They also checked how the two goals—“see and locate” vs. “move and act”—interact during training. A simple measure of gradient alignment (think: are the two learning goals pushing in the same direction?) showed that spatial prompting makes these goals work together better, which matches the improved results.
Why is this important?
Robots often learn to move but lose track of where things are, or they rely on hand-designed rules that don’t scale to messy real life. ST4VLA shows a practical path to fix both problems:
- It preserves strong “where is what?” skills while learning “how to move,” so the robot stays grounded in the real world.
- It generalizes better—handling new objects, new instructions, and longer tasks—because it builds on reusable spatial common sense.
- It reduces the need for fragile, hand-coded steps by letting the model learn spatial reasoning and action together in a clean, data-driven way.

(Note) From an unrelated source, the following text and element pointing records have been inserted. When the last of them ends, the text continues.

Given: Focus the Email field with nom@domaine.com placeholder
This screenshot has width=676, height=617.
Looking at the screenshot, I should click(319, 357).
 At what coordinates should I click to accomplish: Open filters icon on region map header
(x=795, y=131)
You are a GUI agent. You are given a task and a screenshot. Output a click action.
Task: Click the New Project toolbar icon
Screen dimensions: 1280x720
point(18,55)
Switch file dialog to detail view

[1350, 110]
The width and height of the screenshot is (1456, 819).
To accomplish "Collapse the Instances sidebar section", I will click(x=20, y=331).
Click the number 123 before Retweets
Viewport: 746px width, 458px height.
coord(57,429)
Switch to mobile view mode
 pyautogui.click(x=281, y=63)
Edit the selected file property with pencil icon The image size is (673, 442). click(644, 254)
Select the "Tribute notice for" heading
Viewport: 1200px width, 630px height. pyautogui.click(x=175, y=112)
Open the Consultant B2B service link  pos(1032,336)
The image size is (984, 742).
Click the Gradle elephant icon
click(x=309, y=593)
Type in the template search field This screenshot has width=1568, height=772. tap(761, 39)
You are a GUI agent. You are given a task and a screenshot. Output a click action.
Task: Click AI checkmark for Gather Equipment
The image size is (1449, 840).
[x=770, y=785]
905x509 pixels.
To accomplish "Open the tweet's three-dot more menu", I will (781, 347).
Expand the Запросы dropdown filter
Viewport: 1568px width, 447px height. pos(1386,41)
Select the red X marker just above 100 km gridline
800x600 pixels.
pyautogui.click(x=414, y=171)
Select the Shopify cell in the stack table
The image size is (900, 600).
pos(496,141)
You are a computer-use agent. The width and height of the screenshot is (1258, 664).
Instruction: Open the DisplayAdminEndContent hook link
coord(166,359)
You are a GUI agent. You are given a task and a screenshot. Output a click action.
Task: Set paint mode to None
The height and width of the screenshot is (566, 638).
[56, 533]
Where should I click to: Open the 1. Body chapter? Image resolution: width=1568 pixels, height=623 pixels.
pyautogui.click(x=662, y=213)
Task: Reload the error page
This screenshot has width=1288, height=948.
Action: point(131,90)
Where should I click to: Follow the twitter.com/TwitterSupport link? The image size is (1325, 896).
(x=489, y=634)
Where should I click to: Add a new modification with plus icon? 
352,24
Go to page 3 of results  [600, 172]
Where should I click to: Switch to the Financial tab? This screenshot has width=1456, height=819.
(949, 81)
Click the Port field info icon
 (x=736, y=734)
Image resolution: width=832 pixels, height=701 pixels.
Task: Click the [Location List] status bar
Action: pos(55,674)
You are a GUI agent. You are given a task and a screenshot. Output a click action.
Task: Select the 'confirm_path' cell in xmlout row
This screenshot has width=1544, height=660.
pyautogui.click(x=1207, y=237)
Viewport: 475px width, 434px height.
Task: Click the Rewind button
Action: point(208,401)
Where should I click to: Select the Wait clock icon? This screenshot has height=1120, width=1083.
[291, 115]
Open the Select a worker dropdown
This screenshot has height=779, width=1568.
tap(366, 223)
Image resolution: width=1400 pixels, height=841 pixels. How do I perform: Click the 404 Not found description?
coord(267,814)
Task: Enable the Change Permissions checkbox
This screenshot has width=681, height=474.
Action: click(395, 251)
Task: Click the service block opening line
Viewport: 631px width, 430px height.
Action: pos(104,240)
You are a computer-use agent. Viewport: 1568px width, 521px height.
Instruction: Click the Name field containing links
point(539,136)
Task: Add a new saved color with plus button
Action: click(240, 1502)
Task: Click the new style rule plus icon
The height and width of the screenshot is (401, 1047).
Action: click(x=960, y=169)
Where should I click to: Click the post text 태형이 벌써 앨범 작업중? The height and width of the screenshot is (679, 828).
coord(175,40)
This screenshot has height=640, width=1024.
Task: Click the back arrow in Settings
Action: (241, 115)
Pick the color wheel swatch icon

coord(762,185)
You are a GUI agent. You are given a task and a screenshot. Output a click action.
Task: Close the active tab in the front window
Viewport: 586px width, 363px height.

Key terms, simply explained
- Vision-LLM (VLM): A model that can look at images and read text, then understand both together.
- Vision-Language-Action (VLA): A model that not only understands images and text but also outputs actions for a robot.
- Spatial priors: The model’s “common sense” about where objects are and how they relate (e.g., the cup is on the table; the drawer is under the desk).
- Spatial grounding: Connecting words (like “apple”) to the exact place in the image where that thing is.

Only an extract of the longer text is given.